* _TASK INSTRUCTIONS_: Could you copy the rows below, starting at the line that contains "This screenshot has height=563, width=700." and stopping after the line that contains "Action: (x=27, y=474)", reproducing them with no changes?

* _DATA ENTRIES_:
::::::::
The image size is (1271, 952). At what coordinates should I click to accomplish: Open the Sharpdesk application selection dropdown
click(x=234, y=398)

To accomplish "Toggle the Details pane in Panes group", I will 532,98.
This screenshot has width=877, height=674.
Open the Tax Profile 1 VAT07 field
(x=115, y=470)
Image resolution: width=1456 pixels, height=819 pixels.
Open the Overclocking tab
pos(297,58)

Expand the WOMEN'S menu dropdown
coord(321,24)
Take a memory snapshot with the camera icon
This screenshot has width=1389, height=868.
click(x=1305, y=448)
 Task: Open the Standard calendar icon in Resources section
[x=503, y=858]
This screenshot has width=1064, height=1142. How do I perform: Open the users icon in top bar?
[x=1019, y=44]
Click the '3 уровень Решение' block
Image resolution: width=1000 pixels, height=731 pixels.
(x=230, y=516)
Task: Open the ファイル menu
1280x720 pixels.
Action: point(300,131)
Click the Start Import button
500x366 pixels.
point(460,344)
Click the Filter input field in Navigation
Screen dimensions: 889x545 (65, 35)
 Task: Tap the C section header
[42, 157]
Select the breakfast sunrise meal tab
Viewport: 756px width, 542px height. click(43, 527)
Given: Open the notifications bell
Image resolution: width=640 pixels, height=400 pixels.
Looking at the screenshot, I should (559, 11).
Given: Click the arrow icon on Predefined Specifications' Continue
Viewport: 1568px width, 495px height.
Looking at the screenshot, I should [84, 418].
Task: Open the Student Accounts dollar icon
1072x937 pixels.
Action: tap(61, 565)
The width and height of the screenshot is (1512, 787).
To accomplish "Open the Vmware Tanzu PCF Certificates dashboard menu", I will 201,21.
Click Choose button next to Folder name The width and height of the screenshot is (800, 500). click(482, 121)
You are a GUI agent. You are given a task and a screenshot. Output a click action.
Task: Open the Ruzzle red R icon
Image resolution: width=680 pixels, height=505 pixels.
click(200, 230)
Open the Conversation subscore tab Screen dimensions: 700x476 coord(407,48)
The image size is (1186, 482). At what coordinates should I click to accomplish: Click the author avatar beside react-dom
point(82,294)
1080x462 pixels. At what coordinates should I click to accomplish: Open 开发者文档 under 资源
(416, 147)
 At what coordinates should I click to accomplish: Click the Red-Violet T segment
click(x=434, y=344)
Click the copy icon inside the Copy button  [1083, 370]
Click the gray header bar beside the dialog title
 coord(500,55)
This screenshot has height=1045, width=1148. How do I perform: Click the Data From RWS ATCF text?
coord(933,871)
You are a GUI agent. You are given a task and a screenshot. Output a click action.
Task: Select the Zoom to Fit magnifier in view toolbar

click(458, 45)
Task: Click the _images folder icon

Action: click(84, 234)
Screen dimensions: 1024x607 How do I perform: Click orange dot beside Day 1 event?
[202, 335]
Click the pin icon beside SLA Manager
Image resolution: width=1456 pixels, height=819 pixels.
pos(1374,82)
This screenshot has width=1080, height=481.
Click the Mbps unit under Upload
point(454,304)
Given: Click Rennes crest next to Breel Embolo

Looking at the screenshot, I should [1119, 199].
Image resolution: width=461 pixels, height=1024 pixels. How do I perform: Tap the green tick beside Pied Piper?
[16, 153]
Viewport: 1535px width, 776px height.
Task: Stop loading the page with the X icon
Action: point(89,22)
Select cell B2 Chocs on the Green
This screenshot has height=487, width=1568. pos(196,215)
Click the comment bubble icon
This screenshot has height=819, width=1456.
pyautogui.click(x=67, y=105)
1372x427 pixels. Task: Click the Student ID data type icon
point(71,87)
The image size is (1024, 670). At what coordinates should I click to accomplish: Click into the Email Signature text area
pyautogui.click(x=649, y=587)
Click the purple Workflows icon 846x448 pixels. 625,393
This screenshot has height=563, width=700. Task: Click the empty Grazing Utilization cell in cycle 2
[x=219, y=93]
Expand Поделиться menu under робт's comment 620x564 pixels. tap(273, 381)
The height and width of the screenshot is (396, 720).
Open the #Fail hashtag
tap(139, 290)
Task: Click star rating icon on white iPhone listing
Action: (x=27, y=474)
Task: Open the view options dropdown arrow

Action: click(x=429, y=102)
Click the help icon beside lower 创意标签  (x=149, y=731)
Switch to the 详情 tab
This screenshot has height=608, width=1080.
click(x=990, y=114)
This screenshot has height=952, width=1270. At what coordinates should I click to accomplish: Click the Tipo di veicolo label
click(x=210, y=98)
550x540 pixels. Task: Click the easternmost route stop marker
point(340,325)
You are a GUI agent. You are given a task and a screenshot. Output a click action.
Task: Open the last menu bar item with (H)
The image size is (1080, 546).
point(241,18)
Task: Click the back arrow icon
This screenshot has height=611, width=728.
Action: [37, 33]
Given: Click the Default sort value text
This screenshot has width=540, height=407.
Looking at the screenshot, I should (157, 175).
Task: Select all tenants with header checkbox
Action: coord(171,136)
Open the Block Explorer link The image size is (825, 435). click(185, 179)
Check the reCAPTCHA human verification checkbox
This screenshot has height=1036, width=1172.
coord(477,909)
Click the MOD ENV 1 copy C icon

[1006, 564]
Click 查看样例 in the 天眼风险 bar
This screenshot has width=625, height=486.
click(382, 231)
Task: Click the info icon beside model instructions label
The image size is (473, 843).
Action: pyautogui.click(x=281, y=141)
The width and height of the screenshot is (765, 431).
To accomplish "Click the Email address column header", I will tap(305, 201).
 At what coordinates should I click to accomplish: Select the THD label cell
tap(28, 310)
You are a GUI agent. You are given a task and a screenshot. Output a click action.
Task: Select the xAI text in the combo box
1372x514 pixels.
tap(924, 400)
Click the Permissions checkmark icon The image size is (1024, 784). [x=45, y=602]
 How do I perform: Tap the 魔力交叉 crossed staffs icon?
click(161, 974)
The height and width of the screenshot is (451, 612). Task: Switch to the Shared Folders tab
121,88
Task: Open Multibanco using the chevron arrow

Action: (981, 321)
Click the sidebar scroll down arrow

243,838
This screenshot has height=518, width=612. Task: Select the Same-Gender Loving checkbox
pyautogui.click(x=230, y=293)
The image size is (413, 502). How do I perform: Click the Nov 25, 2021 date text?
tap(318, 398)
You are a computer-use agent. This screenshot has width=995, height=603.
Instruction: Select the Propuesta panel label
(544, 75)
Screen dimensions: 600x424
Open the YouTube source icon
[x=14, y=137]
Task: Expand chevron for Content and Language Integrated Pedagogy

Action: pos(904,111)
::::::::
* _RESULT FOR THIS EXERCISE_:
This screenshot has height=563, width=700. Task: Click the empty Grazing Utilization cell in cycle 2
[x=219, y=93]
Expand Поделиться menu under робт's comment 620x564 pixels. tap(273, 381)
The height and width of the screenshot is (396, 720).
Open the #Fail hashtag
tap(139, 290)
Task: Click star rating icon on white iPhone listing
Action: (x=27, y=474)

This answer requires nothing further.